U.S. stock futures declined in the early morning trading on February 28, as traders continued to weigh the economic consequences of the full-blown war that Russia declared against Ukraine last Thursday. Futures contracts tied to the Dow Jones Industrial Average (DJIA) slid 1.47%, while S&P 500 (SPX) futures and Nasdaq 100 (NDX) futures moved 2.08% and 2.21% southward, respectively.

Markets were volatile across the globe last week; the first half of the week was spent in anticipation of war and the latter half was spent worrying about the repercussions of the mounting war. Russian forces continued to advance into Ukraine through the weekend.

World Acts Against Russia

Last week, U.S. President Joe Biden announced several phases of sanctions against Russia’s banks, sovereign debt, President Putin, and Foreign Minister Sergei Lavrov.

Most importantly, on Saturday, the U.S. and its European allies, and Canada, decided to bar key Russian banks from the global interbank messaging network, SWIFT.

Moreover, the Russian central bank’s foreign currency reserves held in the West were also frozen, in an economic sabotage attempt against Russia.

Additionally, the U.S. and European Union also penalized Russian aircraft from entering their airspace.

Germany pledged 100 billion euros (around $112.7 billion) to embolden its armed services. Moreover, the country also agreed to send 1,000 anti-tank weapons and 500 Stinger missiles to Ukraine.

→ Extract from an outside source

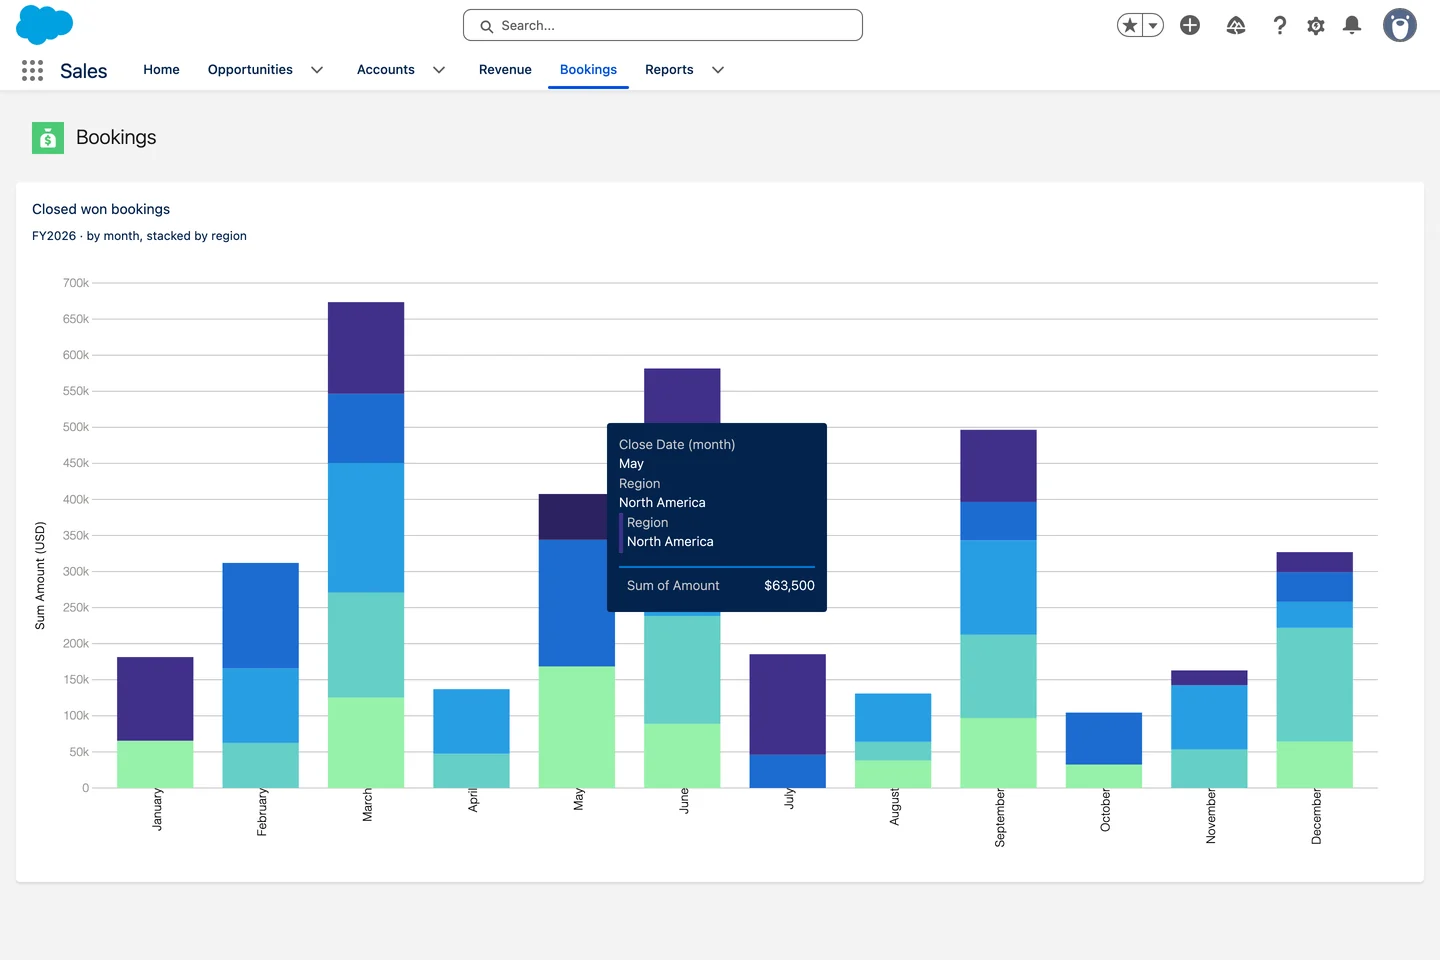This screenshot has height=960, width=1440.
Task: Click the green Bookings page icon
Action: [48, 138]
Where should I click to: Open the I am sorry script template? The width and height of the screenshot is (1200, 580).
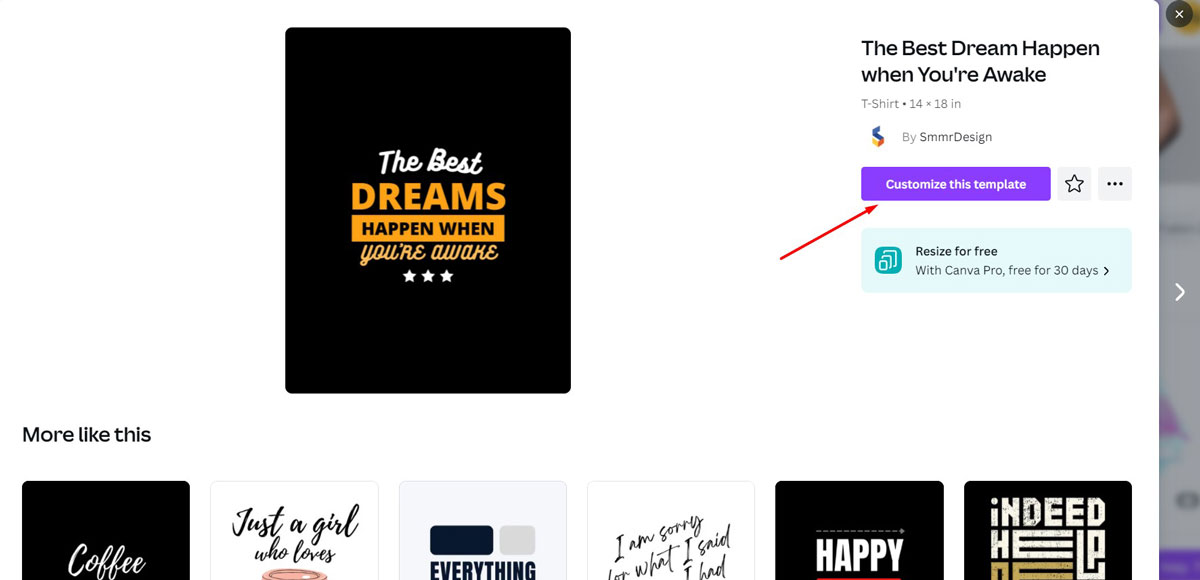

As global sanctions against Russia increased in response to the invasion, the Russian ruble plunged almost 30% against the U.S. dollar early Monday morning. This led Russia to hike its interest rates from 9.5% to 20% in order to cushion the economy against its crashing currency.

Markets React

The escalations in the Russia-Ukraine situation made investors across the globe cautious. The pan-European Stoxx 600 index shed 1.3% in early trade, led by the losses in banks.

Moreover, fear of export disruptions of oil and gas from Russia led oil prices to jump. The international oil benchmark, Brent crude, touched 7% during the morning trading hours.

It is important to note that Russia is a major global producer and supplier of key commodities like oil, gas, palladium, nickel, wheat, and corn, especially for the U.S. Recently, Goldman Sachs projected a spike in the prices of these commodities as Russia continues to be isolated politically and economically in response to its violent attack on Ukraine.